> _Fragmento del documento_

──────────

La poesía es capciosa. La mayoría de la gente suele hacerse de aquellos que la encarnan una idea cortada por un mismo patrón en que coinciden los lugares comunes de la bohemia, la presunción, incluso el sentimentalismo. Es un malentendido gratuito porque los poetas contemporáneos que valen la pena están mucho más cerca del rigor que de cualquier desidia. Bonnefoy -que murió el viernes último- había hecho de la poesía una forma de exploración de "la presencia de las cosas" y también una forma de crítica, si se la entiende como curiosidad inquisitiva. No era perezoso. Hace poco más de un mes, a sus 93 años, había publicado dos nuevos libros de poemas, último eslabón de una obra en verso y de "relatos en sueño" a la que complementan ensayos clave (sobre Rimbaud), volúmenes sobre arte y traducciones notables (de Shakespeare a Leopardi y Yeats).

──────────

> _Entradas para señalar palabras y elementos_
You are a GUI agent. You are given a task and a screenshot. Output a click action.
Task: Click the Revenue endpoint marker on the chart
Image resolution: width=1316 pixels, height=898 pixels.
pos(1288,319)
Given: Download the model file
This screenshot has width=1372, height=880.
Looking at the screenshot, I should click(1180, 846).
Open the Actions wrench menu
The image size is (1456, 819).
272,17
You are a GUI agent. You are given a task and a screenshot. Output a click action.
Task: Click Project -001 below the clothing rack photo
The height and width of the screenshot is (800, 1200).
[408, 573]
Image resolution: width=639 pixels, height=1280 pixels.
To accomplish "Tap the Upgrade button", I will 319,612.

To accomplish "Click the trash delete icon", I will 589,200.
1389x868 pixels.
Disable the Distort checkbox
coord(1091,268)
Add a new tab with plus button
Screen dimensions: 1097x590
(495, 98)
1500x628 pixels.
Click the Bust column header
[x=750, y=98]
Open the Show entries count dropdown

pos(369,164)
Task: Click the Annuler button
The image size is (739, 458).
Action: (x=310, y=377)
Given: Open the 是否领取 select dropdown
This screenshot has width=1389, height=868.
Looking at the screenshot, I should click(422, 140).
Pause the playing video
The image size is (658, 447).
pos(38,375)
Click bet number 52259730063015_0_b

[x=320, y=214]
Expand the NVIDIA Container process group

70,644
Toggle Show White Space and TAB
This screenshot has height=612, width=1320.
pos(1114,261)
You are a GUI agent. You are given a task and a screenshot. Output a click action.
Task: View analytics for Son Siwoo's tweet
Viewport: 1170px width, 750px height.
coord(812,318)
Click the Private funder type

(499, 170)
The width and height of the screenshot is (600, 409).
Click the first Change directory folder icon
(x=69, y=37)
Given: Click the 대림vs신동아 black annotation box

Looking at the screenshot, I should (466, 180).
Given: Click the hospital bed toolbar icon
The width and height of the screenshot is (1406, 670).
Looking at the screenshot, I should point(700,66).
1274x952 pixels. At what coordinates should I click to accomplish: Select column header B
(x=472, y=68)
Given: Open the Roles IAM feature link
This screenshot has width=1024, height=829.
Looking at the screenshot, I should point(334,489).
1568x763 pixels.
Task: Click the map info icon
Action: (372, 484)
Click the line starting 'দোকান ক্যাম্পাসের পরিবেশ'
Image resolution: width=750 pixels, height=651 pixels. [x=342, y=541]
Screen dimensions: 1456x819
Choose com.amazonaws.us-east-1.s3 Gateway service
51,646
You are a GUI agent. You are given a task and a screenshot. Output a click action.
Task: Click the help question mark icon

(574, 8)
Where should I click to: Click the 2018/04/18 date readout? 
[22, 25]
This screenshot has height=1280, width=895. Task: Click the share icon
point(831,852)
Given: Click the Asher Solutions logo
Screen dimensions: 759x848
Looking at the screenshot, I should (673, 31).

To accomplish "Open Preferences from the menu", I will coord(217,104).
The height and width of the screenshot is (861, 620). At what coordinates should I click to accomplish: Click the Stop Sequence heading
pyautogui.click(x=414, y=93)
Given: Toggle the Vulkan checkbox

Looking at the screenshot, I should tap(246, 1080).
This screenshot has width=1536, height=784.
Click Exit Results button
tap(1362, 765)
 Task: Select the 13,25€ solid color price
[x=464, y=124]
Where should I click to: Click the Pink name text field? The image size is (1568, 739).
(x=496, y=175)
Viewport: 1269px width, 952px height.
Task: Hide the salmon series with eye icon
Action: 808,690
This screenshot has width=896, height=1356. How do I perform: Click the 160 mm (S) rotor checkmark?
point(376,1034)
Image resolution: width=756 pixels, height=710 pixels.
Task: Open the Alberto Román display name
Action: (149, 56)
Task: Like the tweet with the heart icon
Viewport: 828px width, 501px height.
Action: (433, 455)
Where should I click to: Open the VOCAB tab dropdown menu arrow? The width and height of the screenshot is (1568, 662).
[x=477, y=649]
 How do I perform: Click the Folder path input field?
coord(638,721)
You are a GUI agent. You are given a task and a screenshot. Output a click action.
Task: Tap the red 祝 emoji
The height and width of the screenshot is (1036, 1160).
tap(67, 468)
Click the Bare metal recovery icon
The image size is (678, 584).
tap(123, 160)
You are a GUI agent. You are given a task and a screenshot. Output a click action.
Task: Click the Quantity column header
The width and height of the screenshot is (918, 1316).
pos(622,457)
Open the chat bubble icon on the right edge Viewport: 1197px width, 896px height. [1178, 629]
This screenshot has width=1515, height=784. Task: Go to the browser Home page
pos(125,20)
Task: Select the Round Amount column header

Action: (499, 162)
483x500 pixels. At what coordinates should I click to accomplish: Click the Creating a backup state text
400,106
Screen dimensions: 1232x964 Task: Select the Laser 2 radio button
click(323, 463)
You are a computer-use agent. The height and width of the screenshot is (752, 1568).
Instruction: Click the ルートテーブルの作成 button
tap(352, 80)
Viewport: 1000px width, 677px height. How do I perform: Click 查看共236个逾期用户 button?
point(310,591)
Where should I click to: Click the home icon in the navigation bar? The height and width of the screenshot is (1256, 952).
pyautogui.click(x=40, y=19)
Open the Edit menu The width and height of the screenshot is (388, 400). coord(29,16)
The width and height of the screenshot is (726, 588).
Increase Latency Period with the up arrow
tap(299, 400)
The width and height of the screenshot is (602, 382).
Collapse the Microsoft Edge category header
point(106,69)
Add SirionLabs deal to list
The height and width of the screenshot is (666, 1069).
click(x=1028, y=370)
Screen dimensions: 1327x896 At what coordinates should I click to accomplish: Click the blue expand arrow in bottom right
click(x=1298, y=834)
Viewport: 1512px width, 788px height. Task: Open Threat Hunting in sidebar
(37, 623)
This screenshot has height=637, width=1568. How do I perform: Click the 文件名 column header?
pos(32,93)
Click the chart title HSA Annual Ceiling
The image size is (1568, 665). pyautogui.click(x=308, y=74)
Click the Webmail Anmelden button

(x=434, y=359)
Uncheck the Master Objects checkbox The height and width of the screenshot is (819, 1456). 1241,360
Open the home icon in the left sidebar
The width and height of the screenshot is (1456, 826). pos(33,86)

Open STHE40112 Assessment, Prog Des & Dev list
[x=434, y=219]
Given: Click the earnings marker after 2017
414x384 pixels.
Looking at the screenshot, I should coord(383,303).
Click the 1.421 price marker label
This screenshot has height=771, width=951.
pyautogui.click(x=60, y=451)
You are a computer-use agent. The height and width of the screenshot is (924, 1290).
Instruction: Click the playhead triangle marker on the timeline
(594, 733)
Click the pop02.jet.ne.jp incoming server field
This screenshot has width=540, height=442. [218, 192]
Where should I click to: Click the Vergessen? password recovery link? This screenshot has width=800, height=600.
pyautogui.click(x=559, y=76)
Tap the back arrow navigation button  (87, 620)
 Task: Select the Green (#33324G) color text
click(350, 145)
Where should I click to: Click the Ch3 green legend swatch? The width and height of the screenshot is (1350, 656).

──────────

> _Conjunto de tareas_
A) Según el fragmento sobre Bonnefoy, ¿qué edad tenía cuando publicó sus dos nuevos libros de poemas?
B) Traduce al inglés esta oración del fragmento sobre Bonnefoy: "Es un malentendido gratuito porque los poetas contemporáneos que valen la pena están mucho más cerca del rigor que de cualquier desidia."
C) Por favor, prosigue el fragmento sobre la obra de Bonnefoy a partir de su última oración.
Los registros no tienen ningún papel en esto.

> _Conjunto de respuestas_
A) Tenía 93 años.

B) It is a gratuitous misunderstanding, because the contemporary poets who are worthwhile are much closer to rigor than to any kind of negligence.

C)
En su caso los adjetivos no se contradicen: era un hombre amistoso y serio. Es al menos la imagen que me quedó de él después de encontrarnos un verano caluroso, en una París casi desierta. La cita fue en el Collège de France, la prestigiosa institución donde todavía enseñaba. El gran edificio estaba siendo reformado y a Bonnefoy lo habían confinado en una pieza alejadísima para llegar a la cual había que atravesar pasillos repletos de escombros. El contexto era ideal para entregarse a la más clandestina de las actividades: hablar de poesía. En ese aislamiento, nada parecía merecer una respuesta trivial. Le pregunté al pasar, por ejemplo, qué poetas actuales le interesaban. La réplica es también una enseñanza. No hay poetas del pasado o del presente, me dijo. Si uno quiere ser absolutamente moderno hay que romper con la obsesión por lo contemporáneo. Baudelaire y Rimbaud eran para él "más contemporáneos de lo que lo somos nosotros mismos" porque afrontaron el problema poético de manera más radical que nuestra propia época.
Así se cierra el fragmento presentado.